Optimize Query with Indexes in MariaDB

mariadboptimization

The following query is looking for all towns that are between 5 and 10 kilometers from a hard-coded latitude/logitude (=another town actually). I have 37010 towns.

I'm using Symfony 2 which "creates" a query through Doctrine. This query is flagged by my MariaDB server as "not using indexes". I dont know what's going on, because:
(1) Here's the query:

SELECT
    v0_.id AS id0,
    v0_.nom AS nom1,
    v0_.url AS url2,
    v0_.cp AS cp3,
    v0_.insee AS insee4,
    ROUND(
        6371 *
        ACOS(COS(RADIANS(50.58907000)) *
        COS(RADIANS(v0_.lat)) *
        COS(RADIANS(v0_.lng) -
        RADIANS(3.16710500)) +
        SIN(RADIANS(50.58907000)) *
        SIN(RADIANS(v0_.lat))), 2
    ) AS sclr5
    FROM ville v0_
    HAVING sclr5 > 4 AND sclr5 <= 10
    ORDER BY sclr5 ASC LIMIT 20 OFFSET 0;

Here's the time:

# User@Host: x[x] @ localhost []
# Thread_id: 1514  Schema: mydatabase  QC_hit: No
# Query_time: 0.071503  Lock_time: 0.000137  Rows_sent: 20  Rows_examined: 37030

And here's the table:

MariaDB [mydatabase]> desc ville;
+-----------------+---------------------+------+-----+---------+----------------+
| Field           | Type                | Null | Key | Default | Extra          |
+-----------------+---------------------+------+-----+---------+----------------+
| id              | bigint(20) unsigned | NO   | PRI | NULL    | auto_increment |
| id_origine      | bigint(20) unsigned | YES  | MUL | NULL    |                |
| date_v_creation | datetime            | YES  | MUL | NULL    |                |
| date_v_debut    | datetime            | YES  | MUL | NULL    |                |
| date_v_fin      | datetime            | YES  | MUL | NULL    |                |
| article         | varchar(4)          | YES  |     |         |                |
| nom             | varchar(150)        | NO   | MUL |         |                |
| url             | varchar(150)        | NO   | MUL |         |                |
| cp              | varchar(10)         | NO   | MUL | NULL    |                |
| insee           | varchar(10)         | NO   |     |         |                |
| id_region       | bigint(20) unsigned | NO   | MUL | NULL    |                |
| id_departement  | bigint(20) unsigned | NO   | MUL | NULL    |                |
| lat             | decimal(15,8)       | NO   | MUL | NULL    |                |
| lng             | decimal(15,8)       | NO   |     | NULL    |                |
| sound           | varchar(252)        | YES  | MUL | NULL    |                |
+-----------------+---------------------+------+-----+---------+----------------+
15 rows in set (0.01 sec)

MariaDB [mydatabase]>

If I do an explain on this query i get:

+------+-------------+-------+------+---------------+------+---------+------+-------+----------------+
| id   | select_type | table | type | possible_keys | key  | key_len | ref  | rows  | Extra          |
+------+-------------+-------+------+---------------+------+---------+------+-------+----------------+
|    1 | SIMPLE      | v0_   | ALL  | NULL          | NULL | NULL    | NULL | 36510 | Using filesort |
+------+-------------+-------+------+---------------+------+---------+------+-------+----------------+

1 row in set (0.00 sec)

I have 37010 towns and MariaBN tells me Rows_examined: 37030. I dont get that. Anyway, how would you optimize it?

Best Answer

The problem is that you are only filtering by that large calculation so there is no choice but to do a full table scan and calculate that formula for every row.

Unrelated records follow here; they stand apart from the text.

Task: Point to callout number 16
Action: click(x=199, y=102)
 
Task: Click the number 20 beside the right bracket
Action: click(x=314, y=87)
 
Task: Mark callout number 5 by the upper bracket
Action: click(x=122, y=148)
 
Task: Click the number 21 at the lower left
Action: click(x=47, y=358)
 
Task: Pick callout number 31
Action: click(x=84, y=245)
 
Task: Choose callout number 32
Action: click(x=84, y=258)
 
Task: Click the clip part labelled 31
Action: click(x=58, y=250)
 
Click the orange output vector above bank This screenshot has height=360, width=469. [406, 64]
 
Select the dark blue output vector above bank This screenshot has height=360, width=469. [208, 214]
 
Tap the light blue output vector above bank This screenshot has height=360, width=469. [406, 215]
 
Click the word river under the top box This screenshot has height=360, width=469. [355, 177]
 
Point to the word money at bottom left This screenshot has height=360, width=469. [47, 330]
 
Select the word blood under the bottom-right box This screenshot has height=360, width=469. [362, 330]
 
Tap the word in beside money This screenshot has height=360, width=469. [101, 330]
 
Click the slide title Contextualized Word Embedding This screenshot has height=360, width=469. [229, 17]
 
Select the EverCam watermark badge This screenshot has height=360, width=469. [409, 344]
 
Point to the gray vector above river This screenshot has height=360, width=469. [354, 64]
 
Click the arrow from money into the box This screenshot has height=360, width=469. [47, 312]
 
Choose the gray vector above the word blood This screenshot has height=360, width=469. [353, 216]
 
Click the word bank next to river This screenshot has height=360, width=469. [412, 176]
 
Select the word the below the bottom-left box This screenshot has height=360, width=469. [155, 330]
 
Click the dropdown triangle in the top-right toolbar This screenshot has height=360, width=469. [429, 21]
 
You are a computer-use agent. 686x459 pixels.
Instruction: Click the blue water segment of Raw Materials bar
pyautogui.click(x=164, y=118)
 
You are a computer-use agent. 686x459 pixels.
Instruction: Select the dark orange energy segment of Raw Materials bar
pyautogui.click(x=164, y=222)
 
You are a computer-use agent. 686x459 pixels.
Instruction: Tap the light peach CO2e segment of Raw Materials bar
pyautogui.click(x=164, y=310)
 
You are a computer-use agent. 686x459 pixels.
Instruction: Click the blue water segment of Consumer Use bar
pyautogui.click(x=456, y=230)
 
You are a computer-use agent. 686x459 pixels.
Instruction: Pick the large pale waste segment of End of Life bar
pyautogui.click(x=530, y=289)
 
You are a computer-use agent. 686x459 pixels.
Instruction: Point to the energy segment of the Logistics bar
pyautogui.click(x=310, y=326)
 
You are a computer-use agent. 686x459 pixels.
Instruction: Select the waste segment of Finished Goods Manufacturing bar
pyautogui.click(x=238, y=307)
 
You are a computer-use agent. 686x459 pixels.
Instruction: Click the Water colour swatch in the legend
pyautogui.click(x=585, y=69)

You could limit the number of rows considered by adding an index on the lat and long columns and filter by an approximate square as well as the exact crow-flies calculation. That way the query runner should be able to seek using that index to find those in the larger area of the square ("x between n1 and n2 & y between n3 and n4" should use that index (an index seek followed by a partial scan)) then only need to lookup & read the full rows and do the calc & sort on those few matches to find the final filtered/limited set.

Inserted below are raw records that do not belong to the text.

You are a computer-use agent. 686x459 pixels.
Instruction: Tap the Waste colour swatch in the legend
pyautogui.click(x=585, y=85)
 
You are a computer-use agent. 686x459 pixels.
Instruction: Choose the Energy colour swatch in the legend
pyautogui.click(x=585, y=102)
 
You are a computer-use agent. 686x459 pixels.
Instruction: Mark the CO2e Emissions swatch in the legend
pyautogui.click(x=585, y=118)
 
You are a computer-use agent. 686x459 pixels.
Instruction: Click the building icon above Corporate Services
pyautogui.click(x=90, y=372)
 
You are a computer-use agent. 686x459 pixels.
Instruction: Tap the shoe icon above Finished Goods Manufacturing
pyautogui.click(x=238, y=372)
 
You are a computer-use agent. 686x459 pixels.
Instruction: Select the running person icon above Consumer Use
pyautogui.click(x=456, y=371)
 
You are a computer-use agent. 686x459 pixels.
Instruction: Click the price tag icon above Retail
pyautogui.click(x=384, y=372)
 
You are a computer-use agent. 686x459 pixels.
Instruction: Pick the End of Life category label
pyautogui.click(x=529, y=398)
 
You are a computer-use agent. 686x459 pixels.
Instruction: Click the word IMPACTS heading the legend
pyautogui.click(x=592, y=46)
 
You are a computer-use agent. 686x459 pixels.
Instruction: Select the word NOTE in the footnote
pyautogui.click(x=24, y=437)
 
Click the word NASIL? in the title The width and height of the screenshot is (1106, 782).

If you have the chance to consider changing database backend at this point in your project some (postgres with the PostGIS extensions for example) support special types and indexes for handling geometry data (even sometimes natively supporting lat/long based calculations), though that change may be overkill if this is the only part of your application that would make use of it.